Product Performance

Follow

Comments

12 comments

  • Avatar
    Eric Jacobs

    "More details will be available once a complete root cause analysis has been completed."

    It's been several days, and there has never been any follow up from MemberClicks. I avoided using MemberClicks most of yesterday, because I didn't know whether the problems had been fixed or not -- I was waiting for the promised follow-up before wasting any more time as I did throughout Tuesday.

    Today, all appeared to be fine when I first logged in and started doing things -- but then for a period of about 10 minutes shortly after 3 p.m. Eastern, the ENTIRE application appeared to be completely down, back end AND front end. Now, it's back up, but I just don't know what is going on. (That is, perhaps it was some other Internet routing problem, and not the MemberClicks app, although I had no problems getting to various other sites on the Internet during this outage.) I urge  MemberClicks to do better communicating with your customers!

  • Avatar
    Scott McLeod

    We apologize again for any inconvenience that the issues on Tuesday caused.  The root cause is still being explored so that it does not happen again. 

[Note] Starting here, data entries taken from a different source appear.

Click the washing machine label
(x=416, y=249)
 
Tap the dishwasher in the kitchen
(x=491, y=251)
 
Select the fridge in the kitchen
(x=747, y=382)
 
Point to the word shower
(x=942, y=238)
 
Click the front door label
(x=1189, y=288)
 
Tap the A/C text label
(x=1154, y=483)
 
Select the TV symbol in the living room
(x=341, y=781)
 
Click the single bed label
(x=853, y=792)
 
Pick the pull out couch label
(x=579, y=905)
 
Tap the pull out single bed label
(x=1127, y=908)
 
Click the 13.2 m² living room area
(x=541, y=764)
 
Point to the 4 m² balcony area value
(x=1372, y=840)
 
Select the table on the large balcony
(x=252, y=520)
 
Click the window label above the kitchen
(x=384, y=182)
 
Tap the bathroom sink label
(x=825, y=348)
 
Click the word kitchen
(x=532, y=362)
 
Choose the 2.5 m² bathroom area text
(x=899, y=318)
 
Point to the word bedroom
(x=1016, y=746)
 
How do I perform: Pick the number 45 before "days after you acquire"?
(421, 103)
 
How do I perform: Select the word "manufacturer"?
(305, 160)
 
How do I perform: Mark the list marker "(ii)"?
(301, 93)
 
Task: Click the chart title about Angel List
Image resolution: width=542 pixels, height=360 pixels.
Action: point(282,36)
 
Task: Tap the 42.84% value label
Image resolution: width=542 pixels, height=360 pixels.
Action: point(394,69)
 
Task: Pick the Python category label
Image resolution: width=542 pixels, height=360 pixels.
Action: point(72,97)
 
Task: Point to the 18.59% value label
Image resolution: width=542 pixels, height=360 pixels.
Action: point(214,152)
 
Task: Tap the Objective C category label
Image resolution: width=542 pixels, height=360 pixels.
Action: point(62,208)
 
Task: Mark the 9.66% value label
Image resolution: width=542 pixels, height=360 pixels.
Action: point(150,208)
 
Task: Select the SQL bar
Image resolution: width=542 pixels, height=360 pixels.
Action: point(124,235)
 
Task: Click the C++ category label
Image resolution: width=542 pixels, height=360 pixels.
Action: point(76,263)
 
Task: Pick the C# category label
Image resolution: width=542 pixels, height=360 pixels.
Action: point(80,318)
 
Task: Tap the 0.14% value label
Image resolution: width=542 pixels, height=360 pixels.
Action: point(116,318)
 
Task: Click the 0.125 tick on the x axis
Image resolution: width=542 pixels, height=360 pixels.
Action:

    We had no issues with the product yesterday at all.  

    There was a brief slowdown just after 3:00 pm EST today which lasted for a matter of minutes and was not related to the issues on Tuesday.

  • Avatar
    Duncan McCreery

    Hi Everyone,

    We wanted to take a moment to recap what happened last Tuesday and the steps that were taken to remedy the problem.  

    A few minutes after 11 a.m., we saw a few issues that affected the legacy CMS, advanced search, and a few other areas of the application.  Shortly after noticing the problems, we addressed the problematic web server which returned everything back to normal.  However, as we moved into the afternoon, the same issues appeared and were affecting the entire application.  At this time, we began working with the team at our data center as there weren't any load average or memory issues which would normally be the culprit for this type of problem.  

    As the team investigated and troubleshot various potential causes, application performance would be restored and revert back to sluggishness throughout the afternoon.  From this analysis, we discovered that tomcat worker threads (the functions within a server that execute tasks) on two of the application servers were at their maximum.  The tomcat web server configuration was adjusted to address the max threads problem, but by this time the loads on the main apache server were beyond remedy by restart.   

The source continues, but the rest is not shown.